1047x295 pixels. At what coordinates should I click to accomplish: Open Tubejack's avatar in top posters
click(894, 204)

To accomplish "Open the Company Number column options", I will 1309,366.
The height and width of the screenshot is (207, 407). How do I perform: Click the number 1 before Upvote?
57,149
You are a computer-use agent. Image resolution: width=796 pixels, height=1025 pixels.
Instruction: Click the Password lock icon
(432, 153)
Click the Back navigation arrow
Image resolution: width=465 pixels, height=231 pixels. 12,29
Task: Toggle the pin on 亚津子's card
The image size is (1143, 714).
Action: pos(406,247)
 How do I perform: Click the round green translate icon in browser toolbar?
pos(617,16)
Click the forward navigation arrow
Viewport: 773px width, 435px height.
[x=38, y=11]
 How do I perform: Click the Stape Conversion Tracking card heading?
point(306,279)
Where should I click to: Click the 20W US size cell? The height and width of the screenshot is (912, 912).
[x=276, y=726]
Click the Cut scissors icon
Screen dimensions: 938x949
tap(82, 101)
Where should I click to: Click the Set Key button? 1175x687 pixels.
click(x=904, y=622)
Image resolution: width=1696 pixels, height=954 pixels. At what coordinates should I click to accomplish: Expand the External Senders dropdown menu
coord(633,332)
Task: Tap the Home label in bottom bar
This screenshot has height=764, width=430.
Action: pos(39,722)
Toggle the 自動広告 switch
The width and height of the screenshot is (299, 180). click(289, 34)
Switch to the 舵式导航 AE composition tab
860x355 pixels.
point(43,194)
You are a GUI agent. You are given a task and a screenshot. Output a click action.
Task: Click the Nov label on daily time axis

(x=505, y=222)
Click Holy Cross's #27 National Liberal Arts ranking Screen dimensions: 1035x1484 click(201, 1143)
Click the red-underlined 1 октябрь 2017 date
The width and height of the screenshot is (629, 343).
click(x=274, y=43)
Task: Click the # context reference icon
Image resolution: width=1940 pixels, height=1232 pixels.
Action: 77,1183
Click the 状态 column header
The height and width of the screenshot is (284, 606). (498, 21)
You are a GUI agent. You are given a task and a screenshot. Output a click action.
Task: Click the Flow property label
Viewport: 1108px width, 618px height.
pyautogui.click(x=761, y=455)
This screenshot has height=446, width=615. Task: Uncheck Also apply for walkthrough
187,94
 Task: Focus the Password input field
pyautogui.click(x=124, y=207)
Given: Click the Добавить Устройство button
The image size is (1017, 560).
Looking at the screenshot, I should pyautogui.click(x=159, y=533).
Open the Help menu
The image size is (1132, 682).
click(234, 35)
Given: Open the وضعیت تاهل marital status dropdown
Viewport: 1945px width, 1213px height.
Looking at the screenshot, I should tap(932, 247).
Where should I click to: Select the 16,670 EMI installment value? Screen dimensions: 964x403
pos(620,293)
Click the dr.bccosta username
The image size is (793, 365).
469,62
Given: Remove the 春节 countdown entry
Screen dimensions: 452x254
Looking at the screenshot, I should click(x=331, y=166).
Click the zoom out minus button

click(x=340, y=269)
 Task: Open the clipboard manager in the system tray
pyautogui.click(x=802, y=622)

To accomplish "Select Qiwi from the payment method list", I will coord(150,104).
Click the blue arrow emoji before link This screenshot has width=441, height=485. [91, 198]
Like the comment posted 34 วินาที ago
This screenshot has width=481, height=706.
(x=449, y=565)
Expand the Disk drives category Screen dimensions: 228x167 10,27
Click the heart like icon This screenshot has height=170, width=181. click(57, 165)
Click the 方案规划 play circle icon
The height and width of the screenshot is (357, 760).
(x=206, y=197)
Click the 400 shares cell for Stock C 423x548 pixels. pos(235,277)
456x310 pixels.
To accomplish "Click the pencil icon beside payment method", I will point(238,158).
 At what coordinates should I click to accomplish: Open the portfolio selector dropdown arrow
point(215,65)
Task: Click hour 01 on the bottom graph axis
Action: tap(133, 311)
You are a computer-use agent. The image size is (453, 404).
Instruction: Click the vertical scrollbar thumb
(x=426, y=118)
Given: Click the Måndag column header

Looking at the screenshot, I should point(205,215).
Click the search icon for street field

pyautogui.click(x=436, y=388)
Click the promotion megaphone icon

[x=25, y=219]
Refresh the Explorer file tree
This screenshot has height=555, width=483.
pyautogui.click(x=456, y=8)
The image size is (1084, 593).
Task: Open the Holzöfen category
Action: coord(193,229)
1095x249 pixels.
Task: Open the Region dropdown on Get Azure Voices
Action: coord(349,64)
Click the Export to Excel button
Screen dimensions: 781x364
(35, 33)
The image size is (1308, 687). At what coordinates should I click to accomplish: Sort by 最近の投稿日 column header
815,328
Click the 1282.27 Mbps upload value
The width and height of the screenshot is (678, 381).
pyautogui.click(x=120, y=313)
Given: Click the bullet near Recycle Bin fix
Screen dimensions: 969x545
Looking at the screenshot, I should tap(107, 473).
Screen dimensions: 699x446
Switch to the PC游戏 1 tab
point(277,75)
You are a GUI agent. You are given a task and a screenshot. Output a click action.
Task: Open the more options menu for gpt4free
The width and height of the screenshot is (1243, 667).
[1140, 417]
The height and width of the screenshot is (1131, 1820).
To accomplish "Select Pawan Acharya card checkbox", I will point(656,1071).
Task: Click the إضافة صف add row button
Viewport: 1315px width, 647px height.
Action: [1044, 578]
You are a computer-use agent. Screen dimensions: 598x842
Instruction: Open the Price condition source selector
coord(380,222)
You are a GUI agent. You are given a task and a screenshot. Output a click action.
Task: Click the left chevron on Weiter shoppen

» Task prompt: Reproduce the stretch of the records from the beginning through the line containing "Click Holy Cross's", with both ends included and every line unchanged.

» Answer to this task:
1047x295 pixels. At what coordinates should I click to accomplish: Open Tubejack's avatar in top posters
click(894, 204)

To accomplish "Open the Company Number column options", I will 1309,366.
The height and width of the screenshot is (207, 407). How do I perform: Click the number 1 before Upvote?
57,149
You are a computer-use agent. Image resolution: width=796 pixels, height=1025 pixels.
Instruction: Click the Password lock icon
(432, 153)
Click the Back navigation arrow
Image resolution: width=465 pixels, height=231 pixels. 12,29
Task: Toggle the pin on 亚津子's card
The image size is (1143, 714).
Action: pos(406,247)
 How do I perform: Click the round green translate icon in browser toolbar?
pos(617,16)
Click the forward navigation arrow
Viewport: 773px width, 435px height.
[x=38, y=11]
 How do I perform: Click the Stape Conversion Tracking card heading?
point(306,279)
Where should I click to: Click the 20W US size cell? The height and width of the screenshot is (912, 912).
[x=276, y=726]
Click the Cut scissors icon
Screen dimensions: 938x949
tap(82, 101)
Where should I click to: Click the Set Key button? 1175x687 pixels.
click(x=904, y=622)
Image resolution: width=1696 pixels, height=954 pixels. At what coordinates should I click to accomplish: Expand the External Senders dropdown menu
coord(633,332)
Task: Tap the Home label in bottom bar
This screenshot has height=764, width=430.
Action: pos(39,722)
Toggle the 自動広告 switch
The width and height of the screenshot is (299, 180). click(289, 34)
Switch to the 舵式导航 AE composition tab
860x355 pixels.
point(43,194)
You are a GUI agent. You are given a task and a screenshot. Output a click action.
Task: Click the Nov label on daily time axis

(x=505, y=222)
Click Holy Cross's #27 National Liberal Arts ranking Screen dimensions: 1035x1484 click(201, 1143)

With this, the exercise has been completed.